For a few days after the explosions, the atmosphere was bad on the buses. Passengers were looking into every face as they sat on a Number 30 from King’s Cross, and if the face happened to be brown, they looked to their bag or backpack. That is how fear and paranoia work: they create turbulence in your everyday passivity, and everyone was affected after the attempted bombings on 22 July in ways that won’t quickly go away. In the realm of paranoia, the second bombings were more powerful than the first, for they made it clear how very gettable we are, even in a culture of high alert. To anyone with imagination (or who knows anyone who’s ever had a second stroke) the most recent attack brings a dimension of constant threat. No one needed to die for this to take effect: 7 July showed us what death on the bus or the Tube looks like; the second attack showed that these images wouldn’t be allowed to remain just a bad memory. Sitting upstairs on the Number 30 a few days after 7 July, I found myself thinking: in this seat, would it be a leg I’d lose, or an arm? Would I die instantly? Or would I be one of those walking around afterwards in a daze? The London bombings are an ontological disaster for anyone who commutes in a big city: the blasts have taken the steadiness out of people’s expectations and replaced it with a more or less hysterical dependence on the size of their luck. That sort of thing is okay from a distance, but it can punish your spirit on the down escalator at nine o’clock in the morning.
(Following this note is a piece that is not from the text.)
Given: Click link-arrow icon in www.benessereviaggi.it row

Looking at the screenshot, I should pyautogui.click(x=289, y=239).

When the Number 30 passed a statue of John F. Kennedy in Marylebone Road, a teenager looked up at his mother. ‘It all started with him,’ he said.
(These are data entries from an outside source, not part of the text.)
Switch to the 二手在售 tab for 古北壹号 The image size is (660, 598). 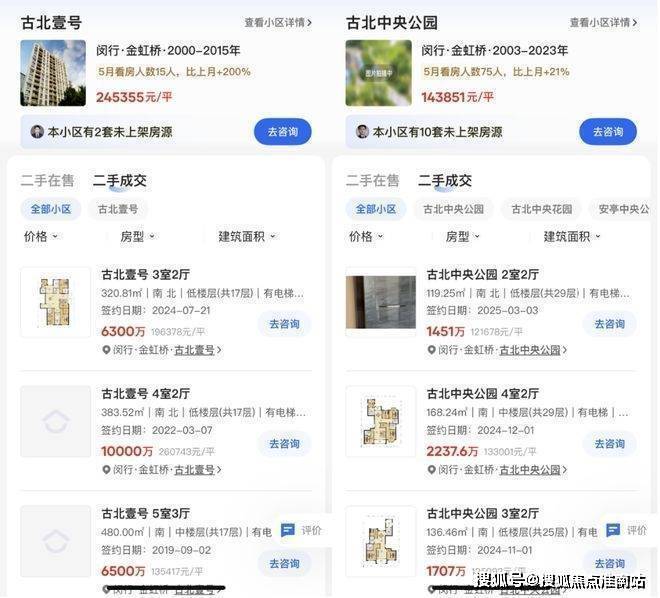(48, 181)
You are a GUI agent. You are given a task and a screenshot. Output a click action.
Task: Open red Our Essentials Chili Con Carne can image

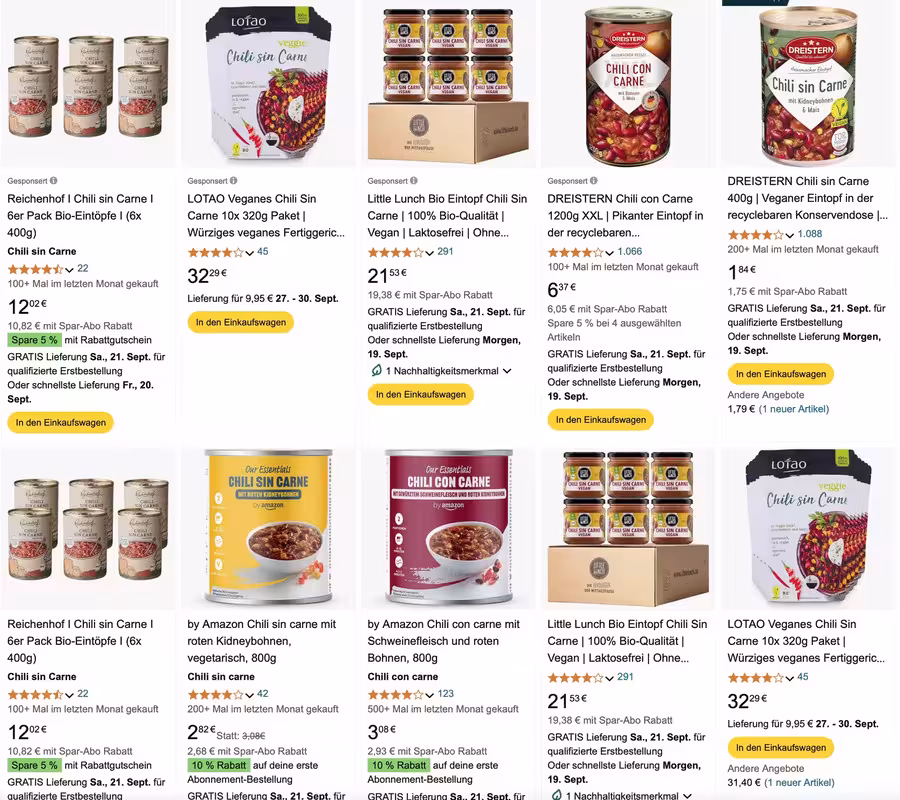pyautogui.click(x=449, y=527)
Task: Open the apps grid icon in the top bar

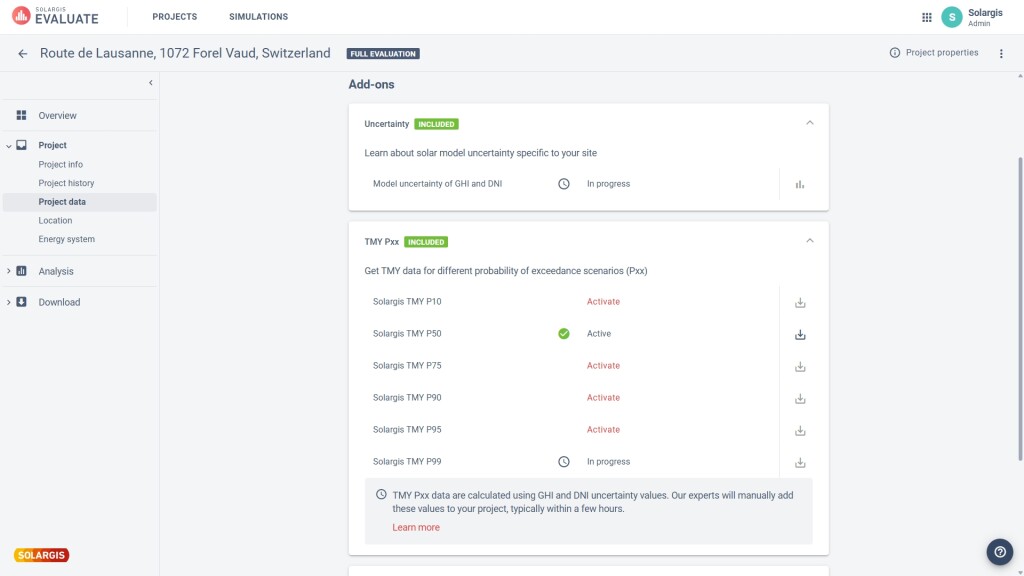Action: [927, 16]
‘I know what you mean,’ his mother said. ‘He was the first to get this amount of coverage.’

In Regent’s Park rows of old ladies were sitting in the rose garden. In their white skirts and sandals, they had an air of seen-it-all about them, pointing to beds of flowers and thinking nothing of cellophane. And maybe they had seen it all: by the boating pond, fixed to the bandstand, was a plaque engraved with yet more London words. ‘To the memory of those bandsmen of the 1st Battalion of the Royal Green Jackets who died as a result of the terrorist attack here on 20 July 1982.’

The remains of the Number 30 bus were covered in blue tarpaulin and removed from Tavistock Square a week later. In the days when the street was blocked off, when Upper Woburn Place became a forensic scene and a no-man’s-land, I found myself quietly hankering after the openness of Tavistock Square, and several times that week I came down to look at the barricade and puzzle over the idea that the square had gone. I wondered if the street had not lost its life too, as often happened in the Second World War, when people would arrive to mourn both the dead and the place where they used to go. Among many things, the bombings gave those of us who are attached to the city a sense of what it might be like to be very old, to see a graveyard at the corner of every street, a bar where some dead friend used to drink, a bench where you once got a kiss.

There’s an essay by Cyril Connolly, ‘One of My Londons’, in which he writes of London as a city of prose. At the point of writing the essay, Connolly found it hard to be in London for more than a few days at a time, so freighted with former lives were the streets around Fitzrovia, so haunted by memory and well-honed sentences. The square that is formed by King’s Cross, Lamb’s Conduit Street, Tottenham Court Road and Warren Street is one of my Londons, and the very centre of that London is Tavistock Square. If London is a city of prose, then this is the capital’s capital, a square of reason and memory and imagination. My home’s home.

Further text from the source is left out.